The beef with Costner might not be the only reason for the delayed production. Sheridan has so many Yellowstone spinoff shows in development — known as “the Sheridanverse,” all steered by Sheridan himself — that he’s drawn criticism for being “overworked” and letting the main show fall by the wayside. Insider sources told Belloni that the schedule was borked because Sheridan kept delaying scripts and rejuggling things based on his writing schedule.

However, while Sheridan almost certainly is overworked and juggling things, it’s possible that he also simply can’t write the end of season five until he knows whether or not his main character is going to be in it.
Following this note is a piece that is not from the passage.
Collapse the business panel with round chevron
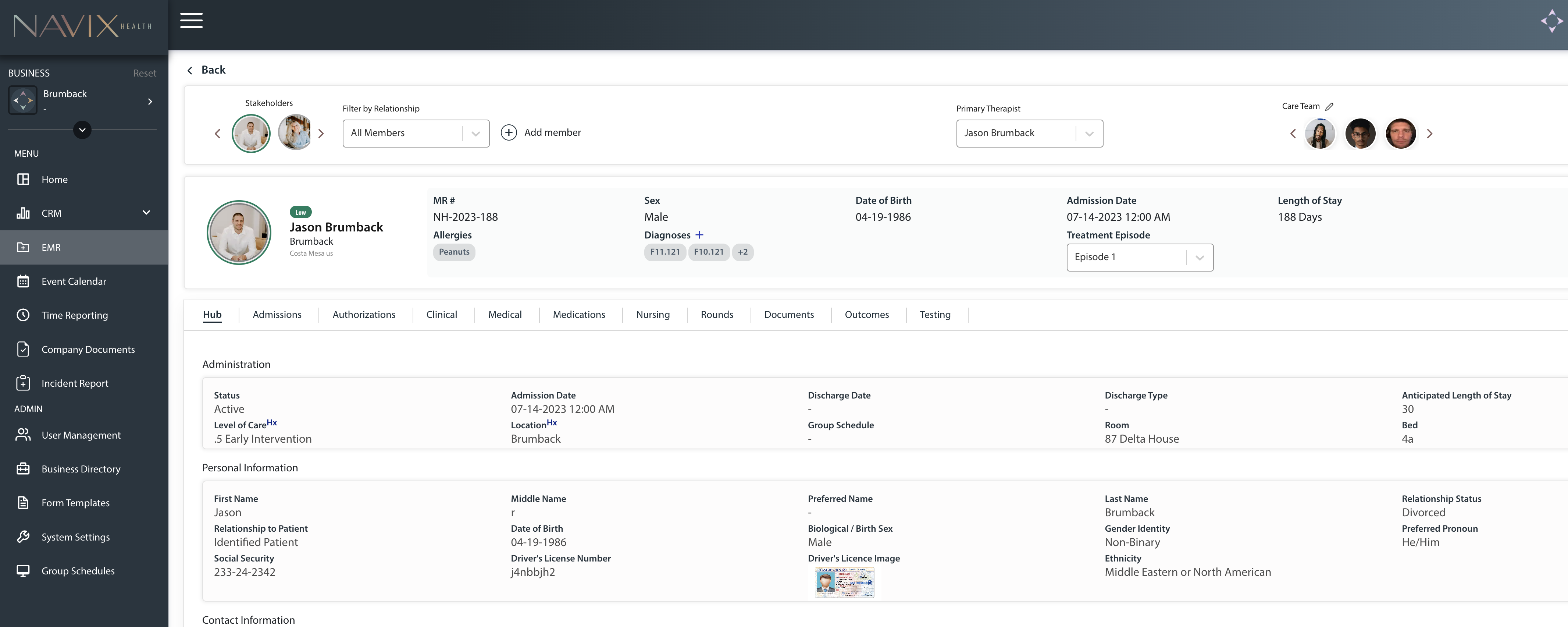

This uncertainty is likely taking its toll on the cast as a whole. At the least, it’s wrought plenty of confusion. Speaking at the Country Music Television Awards earlier this month, cast member Ian Bohen could only promise the season would air “later this year,” while also asking fans for “patience.” At the same event, Yellowstone’s Lainey Wilson told reporters she had “no idea what’s going on” with the show. The fact that neither actor had specifics at this late date could suggest a cast kept in the dark about the details, or details that have yet to be hashed out.

In any event, Paramount execs attempted to put up a sunny outlook despite fans at PaleyFest reportedly booing the downsized panel. Keith Cox, Paramount’s president of development and production, told fans he was “very confident” that Costner — “the face of our show” — would be continuing to film.

Costner himself might beg to differ, however. The Daily Mail’s source claimed Costner felt the show was moving in a direction away from the one he and Sheridan had originally agreed upon, which had apparently soured their collaboration. That broaches the larger question hanging over all of this drama: If Costner does return to Yellowstone, would audiences return with him? And even if they did, what sort of show would they be coming back to?

Yellowstone’s chief appeal has always been a kind of brazen commitment to rugged individualism at all costs, even if it requires destroying members of your own family (when you’re not allying with them in uneasy truces that last until you need to destroy each other again). The show offers a heady glorification of an iconoclastic Wild West, in contrast to the carefully politically sensitive shows of “liberal Hollywood.”

That illusion only lasts, however, as long as viewers believe in the conceit the show is selling. Now, the ongoing and highly public Costner-Sheridan showdown has reminded audiences that you might be able to take the Hollywood stars to Montana, but even in Montana, you can’t take the Hollywood out of the stars.

Would John Dutton, tireless, unfussy rancher king, still resonate with viewers when audiences have heard so many allegations that the actor playing him allegedly wanted to work only one week out of the summer?

For that matter, what of the Yellowstone mythos itself? Yellowstone seemed to be, and arguably was, a show born of Sheridan’s fierce Texan independence, unbeholden to the messy games of America’s elite coasts. But this infighting has all the trappings of classic Hollywood idols fighting over petty Hollywood status symbols. Would the mighty house that Sheridan built be able to stand on prima donna legs?

At the current rate — a complete standstill — we may never know. Still, the Yellowstone story might wind up being a fascinating morality play. An outlandish, outsized show eaten by its creatives’ own egos? That might be a more fitting end to the show than even Sheridan could imagine.